── SUPPLIED MATERIAL

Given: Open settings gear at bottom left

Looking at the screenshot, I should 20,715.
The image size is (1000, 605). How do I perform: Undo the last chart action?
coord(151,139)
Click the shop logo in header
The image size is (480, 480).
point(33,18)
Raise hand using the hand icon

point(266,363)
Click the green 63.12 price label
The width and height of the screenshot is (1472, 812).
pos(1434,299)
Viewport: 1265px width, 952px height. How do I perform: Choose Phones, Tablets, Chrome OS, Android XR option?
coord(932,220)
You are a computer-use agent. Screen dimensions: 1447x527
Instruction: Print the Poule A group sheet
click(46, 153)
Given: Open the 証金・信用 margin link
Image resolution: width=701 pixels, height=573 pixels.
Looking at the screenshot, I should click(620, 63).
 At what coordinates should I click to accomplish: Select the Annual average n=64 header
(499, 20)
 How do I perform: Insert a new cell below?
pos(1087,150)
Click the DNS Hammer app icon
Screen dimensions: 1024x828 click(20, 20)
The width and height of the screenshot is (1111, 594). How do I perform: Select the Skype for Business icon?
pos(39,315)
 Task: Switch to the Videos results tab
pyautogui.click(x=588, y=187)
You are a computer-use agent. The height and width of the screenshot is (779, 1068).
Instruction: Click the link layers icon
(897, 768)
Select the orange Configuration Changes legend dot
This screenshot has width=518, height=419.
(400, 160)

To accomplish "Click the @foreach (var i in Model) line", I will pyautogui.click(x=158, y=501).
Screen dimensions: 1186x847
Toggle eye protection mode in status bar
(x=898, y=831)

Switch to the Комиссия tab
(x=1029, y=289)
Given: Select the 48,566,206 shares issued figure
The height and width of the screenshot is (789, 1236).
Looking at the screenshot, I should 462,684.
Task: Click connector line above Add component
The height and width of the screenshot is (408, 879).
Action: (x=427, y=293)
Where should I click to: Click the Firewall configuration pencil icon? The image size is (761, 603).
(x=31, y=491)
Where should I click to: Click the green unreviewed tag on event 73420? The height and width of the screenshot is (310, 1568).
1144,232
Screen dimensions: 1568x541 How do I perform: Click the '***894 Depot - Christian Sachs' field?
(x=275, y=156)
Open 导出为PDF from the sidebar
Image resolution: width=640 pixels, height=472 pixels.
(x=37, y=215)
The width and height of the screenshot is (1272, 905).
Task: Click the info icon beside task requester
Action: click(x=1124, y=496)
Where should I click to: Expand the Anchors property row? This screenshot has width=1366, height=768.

────

Every line above that includes the string "agent" needs to be copied.

= RESPONSE AREA =
You are a computer-use agent. Screen dimensions: 1447x527
You are a computer-use agent. The height and width of the screenshot is (779, 1068).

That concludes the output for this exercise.